A la fin de la projection de votre film, Bertrand Tavernier s’est exclamé : "voilà ce que Emmanuel Macron prépare pour la France". Moi, Daniel Blake est-il une mise en garde face aux politiques libérales à l’œuvre dans nos pays respectifs ?
J’ai entendu parler de votre ministre de l’Economie, oui. Et je crois que ce qu’on voit dans le film est inévitable si on ne continue pas à se battre. Vous savez, c’est quelque chose qui est à l’œuvre à travers toute l’Europe, à différents stades. Depuis 40 ans, la Grande-Bretagne est le pays qui applique les préceptes du néo-libéralisme de la façon la plus agressive. Depuis Margaret Thatcher, nous sommes ceux qui avons lancé les premiers la privatisation de l’industrie et des services publics. Des politiques qui ont entraîné la destruction de l’Etat-providence et de ses bienfaits pour les citoyens. Aujourd’hui, c’est l’Union européenne qui pousse en faveur de ces décisions qui favorisent les profits des grandes corporations. On voit le résultat en Grèce… Et ne vous trompez pas : ça va vous arriver aussi en France !

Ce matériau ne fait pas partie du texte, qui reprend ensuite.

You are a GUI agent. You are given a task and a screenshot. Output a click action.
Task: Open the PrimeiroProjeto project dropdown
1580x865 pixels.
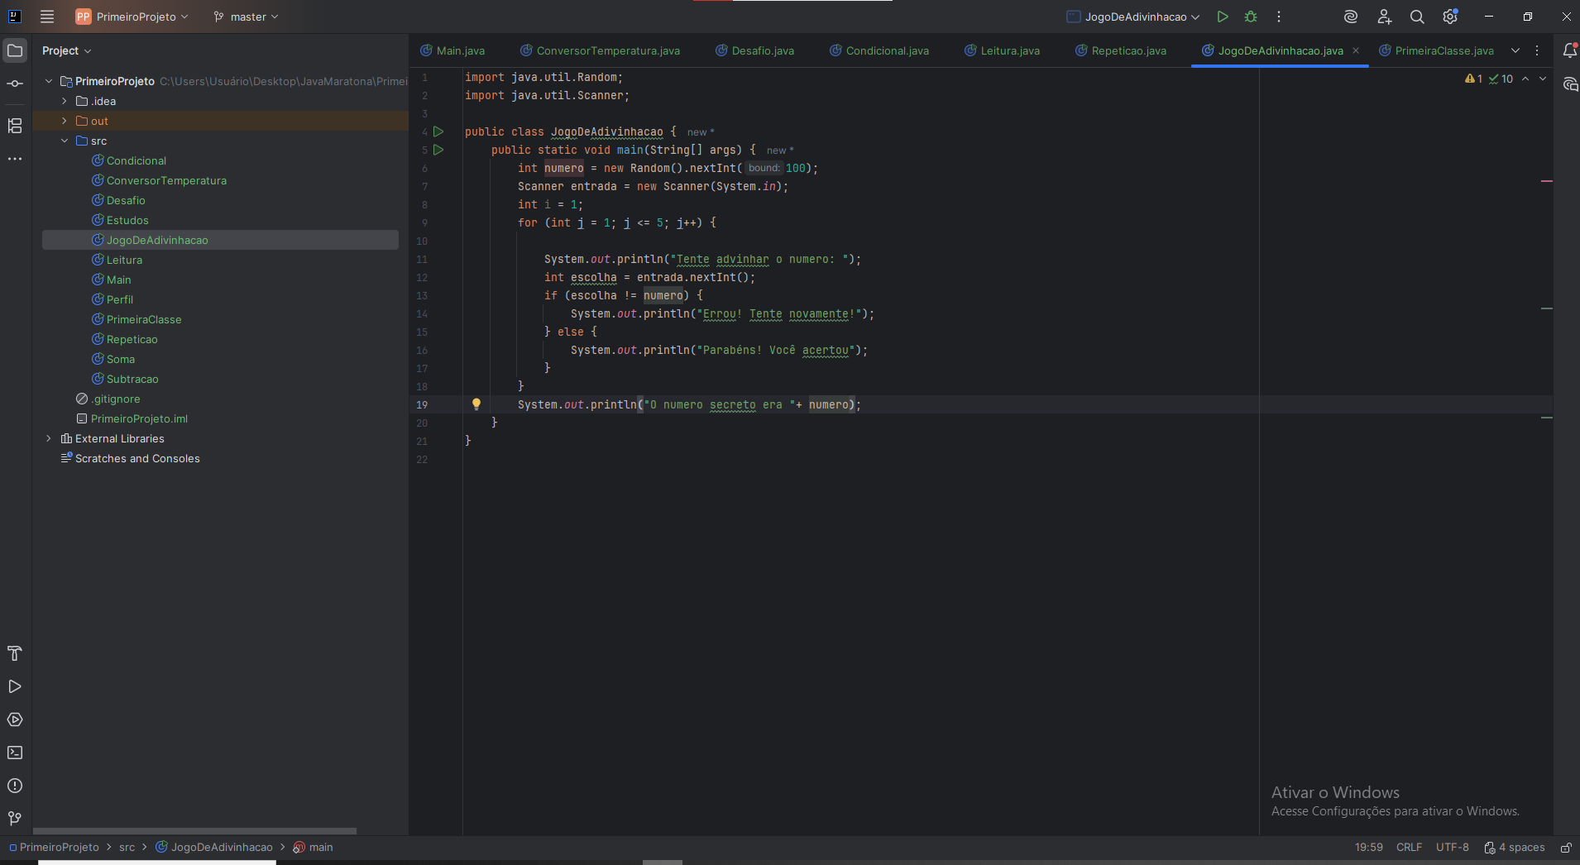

Lorsqu’un banquier d’affaires comme Emmanuel Macron devient ministre de l’Economie dans un gouvernement socialiste, peut-on encore faire la différence entre la gauche et la droite ?
Mais les sociaux-démocrates n’ont jamais été de gauche ! Pour moi ils ont toujours été de droite, d’une façon ou d’une autre. De droite extrême ou modérée. Mais jamais de gauche. Blair n’était pas un homme de gauche, Brown n’était pas un homme de gauche. La guerre impérialiste en Irak à laquelle nous avons participé, ce n’est pas la gauche, c’est la droite dure ! Pour les sociaux-démocrates, la première priorité est que le patron fasse des profits. Avant tout le reste. Pour moi la vraie gauche doit se distancier au maximum des sociaux-démocrates et mettre la défense des travailleurs en tête de ses priorités.

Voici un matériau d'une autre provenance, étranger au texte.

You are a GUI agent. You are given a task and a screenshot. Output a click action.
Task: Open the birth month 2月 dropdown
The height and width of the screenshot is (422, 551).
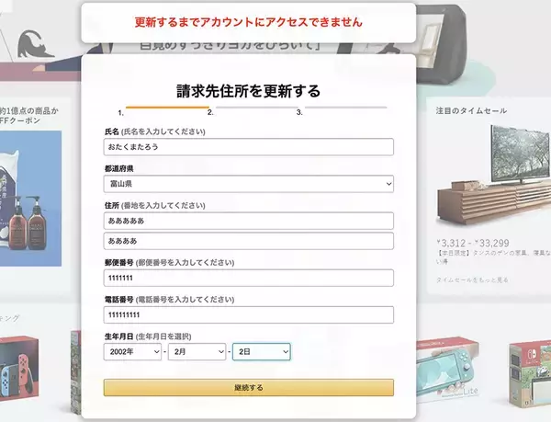(x=197, y=351)
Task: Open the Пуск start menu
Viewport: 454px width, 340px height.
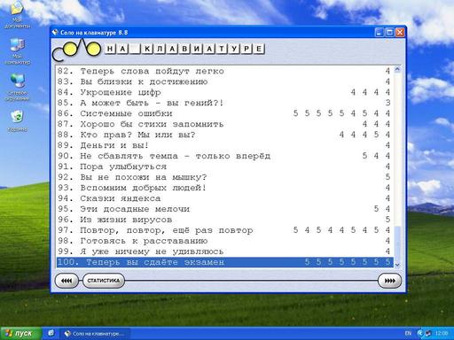Action: 20,334
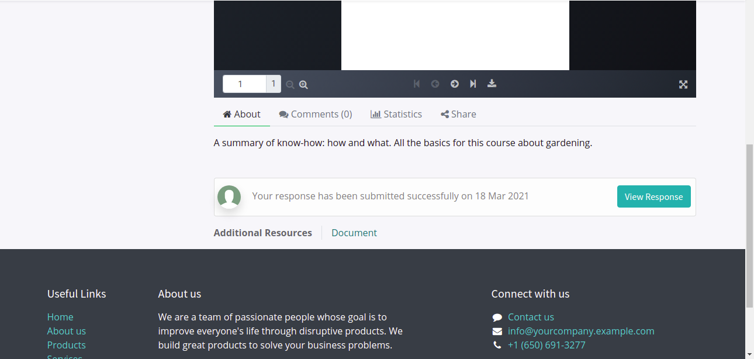Download the document using download icon
The width and height of the screenshot is (754, 359).
coord(492,84)
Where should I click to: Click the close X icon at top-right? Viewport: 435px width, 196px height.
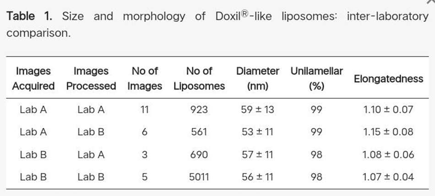click(431, 1)
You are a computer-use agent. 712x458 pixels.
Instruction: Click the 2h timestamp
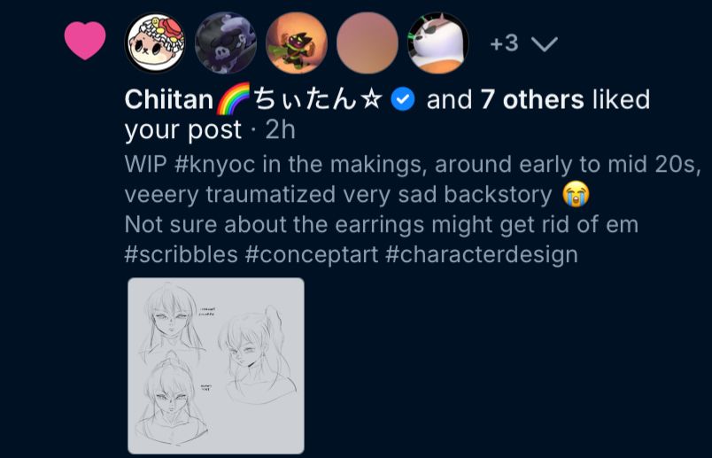pos(280,130)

"Ce qu’ils oublient, c’est que le profit réclame des travailleurs mal payés"
Pensez-vous que Blair hier, Hollande aujourd’hui, se mentent lorsqu’ils disent qu’ils sont de gauche ?
Je pense que c’est leur vision de la politique. Ils estiment qu’être de gauche, c’est se mettre au service des entreprises pour qu’ils fassent des profits. Et que si à la fin on peut laisser un euro aux pauvres, c’est suffisant. Ce qu’ils oublient, c’est que le profit réclame des travailleurs mal payés, des taxes les plus faibles possibles et des compagnies privées qui contrôlent tout. Les sociaux-démocrates veulent peut-être faire le bien. Mais face à la loi du marché, c’est perdu d’avance.

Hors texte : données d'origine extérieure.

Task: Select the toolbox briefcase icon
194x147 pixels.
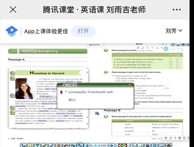Action: [x=169, y=145]
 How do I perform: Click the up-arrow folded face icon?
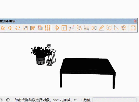point(109,28)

Moi, Daniel Blake est-il né d’une histoire qu’on vous a raconté, d’un article de presse ?
Avec Paul Laverty, mon scénariste, nous avons conscience de la vulnérabilité des plus pauvres depuis hélas bien longtemps. On s’envoie des SMS, on partage des articles. Il y 18 mois, on s’est dit qu’on devrait faire quelque chose sur la situation des chômeurs car c’est tragique. Nous sommes allés rencontrer des gens dans différentes villes d’Angleterre, nous avons recueilli leurs témoignages et Paul a écrit les personnages de Daniel et Rachel en s’inspirant d’eux.
Avez-vous vu La loi du marché ? Les rendez-vous de Daniel au Job Center ressemblent à ceux de Vincent Lindon à Pôle Emploi…
On m’a dit que c’était bien mais je ne l’ai pas vu parce que je ne voulais pas être influencé.